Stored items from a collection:
************

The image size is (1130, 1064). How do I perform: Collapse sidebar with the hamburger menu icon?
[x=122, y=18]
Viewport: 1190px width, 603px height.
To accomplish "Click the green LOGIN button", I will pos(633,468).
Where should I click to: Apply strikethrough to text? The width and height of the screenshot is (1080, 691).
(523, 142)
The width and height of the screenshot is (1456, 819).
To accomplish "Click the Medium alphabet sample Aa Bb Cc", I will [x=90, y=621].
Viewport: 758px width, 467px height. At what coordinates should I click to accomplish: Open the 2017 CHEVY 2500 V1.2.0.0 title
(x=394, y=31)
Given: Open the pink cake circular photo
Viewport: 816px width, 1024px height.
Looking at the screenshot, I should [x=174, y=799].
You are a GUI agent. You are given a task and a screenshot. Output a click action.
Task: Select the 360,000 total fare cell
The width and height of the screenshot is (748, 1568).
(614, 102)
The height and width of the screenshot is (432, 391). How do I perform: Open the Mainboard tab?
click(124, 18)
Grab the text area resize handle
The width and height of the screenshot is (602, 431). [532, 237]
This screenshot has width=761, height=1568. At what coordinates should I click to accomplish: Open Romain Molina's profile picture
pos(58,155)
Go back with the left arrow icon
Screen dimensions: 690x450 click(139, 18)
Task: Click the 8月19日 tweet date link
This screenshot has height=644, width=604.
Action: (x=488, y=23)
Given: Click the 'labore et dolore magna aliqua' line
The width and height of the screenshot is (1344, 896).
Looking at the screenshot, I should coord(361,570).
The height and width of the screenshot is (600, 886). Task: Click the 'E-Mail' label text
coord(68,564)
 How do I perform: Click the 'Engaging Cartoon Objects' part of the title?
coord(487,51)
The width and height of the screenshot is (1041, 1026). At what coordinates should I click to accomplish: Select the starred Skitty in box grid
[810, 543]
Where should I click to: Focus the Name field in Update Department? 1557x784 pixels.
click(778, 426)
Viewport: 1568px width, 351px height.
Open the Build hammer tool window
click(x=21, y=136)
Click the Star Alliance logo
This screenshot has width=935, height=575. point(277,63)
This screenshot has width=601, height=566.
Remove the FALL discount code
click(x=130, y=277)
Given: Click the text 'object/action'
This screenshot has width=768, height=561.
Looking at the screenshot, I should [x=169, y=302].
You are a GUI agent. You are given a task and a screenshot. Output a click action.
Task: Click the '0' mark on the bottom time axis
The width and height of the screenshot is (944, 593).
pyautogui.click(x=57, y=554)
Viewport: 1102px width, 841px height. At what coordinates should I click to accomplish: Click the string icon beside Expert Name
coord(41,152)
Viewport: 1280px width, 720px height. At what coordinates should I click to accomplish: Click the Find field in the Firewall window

************

Copy every record above out again, word for word.

The image size is (1130, 1064). How do I perform: Collapse sidebar with the hamburger menu icon?
[x=122, y=18]
Viewport: 1190px width, 603px height.
To accomplish "Click the green LOGIN button", I will pos(633,468).
Where should I click to: Apply strikethrough to text? The width and height of the screenshot is (1080, 691).
(523, 142)
The width and height of the screenshot is (1456, 819).
To accomplish "Click the Medium alphabet sample Aa Bb Cc", I will [x=90, y=621].
Viewport: 758px width, 467px height. At what coordinates should I click to accomplish: Open the 2017 CHEVY 2500 V1.2.0.0 title
(x=394, y=31)
Given: Open the pink cake circular photo
Viewport: 816px width, 1024px height.
Looking at the screenshot, I should [x=174, y=799].
You are a GUI agent. You are given a task and a screenshot. Output a click action.
Task: Select the 360,000 total fare cell
The width and height of the screenshot is (748, 1568).
(614, 102)
The height and width of the screenshot is (432, 391). How do I perform: Open the Mainboard tab?
click(124, 18)
Grab the text area resize handle
The width and height of the screenshot is (602, 431). [532, 237]
This screenshot has width=761, height=1568. At what coordinates should I click to accomplish: Open Romain Molina's profile picture
pos(58,155)
Go back with the left arrow icon
Screen dimensions: 690x450 click(139, 18)
Task: Click the 8月19日 tweet date link
This screenshot has height=644, width=604.
Action: (x=488, y=23)
Given: Click the 'labore et dolore magna aliqua' line
The width and height of the screenshot is (1344, 896).
Looking at the screenshot, I should coord(361,570).
The height and width of the screenshot is (600, 886). Task: Click the 'E-Mail' label text
coord(68,564)
 How do I perform: Click the 'Engaging Cartoon Objects' part of the title?
coord(487,51)
The width and height of the screenshot is (1041, 1026). At what coordinates should I click to accomplish: Select the starred Skitty in box grid
[810, 543]
Where should I click to: Focus the Name field in Update Department? 1557x784 pixels.
click(778, 426)
Viewport: 1568px width, 351px height.
Open the Build hammer tool window
click(x=21, y=136)
Click the Star Alliance logo
This screenshot has width=935, height=575. point(277,63)
This screenshot has width=601, height=566.
Remove the FALL discount code
click(x=130, y=277)
Given: Click the text 'object/action'
This screenshot has width=768, height=561.
Looking at the screenshot, I should [x=169, y=302].
You are a GUI agent. You are given a task and a screenshot. Output a click action.
Task: Click the '0' mark on the bottom time axis
The width and height of the screenshot is (944, 593).
pyautogui.click(x=57, y=554)
Viewport: 1102px width, 841px height. At what coordinates should I click to accomplish: Click the string icon beside Expert Name
coord(41,152)
Viewport: 1280px width, 720px height. At what coordinates should I click to accomplish: Click the Find field in the Firewall window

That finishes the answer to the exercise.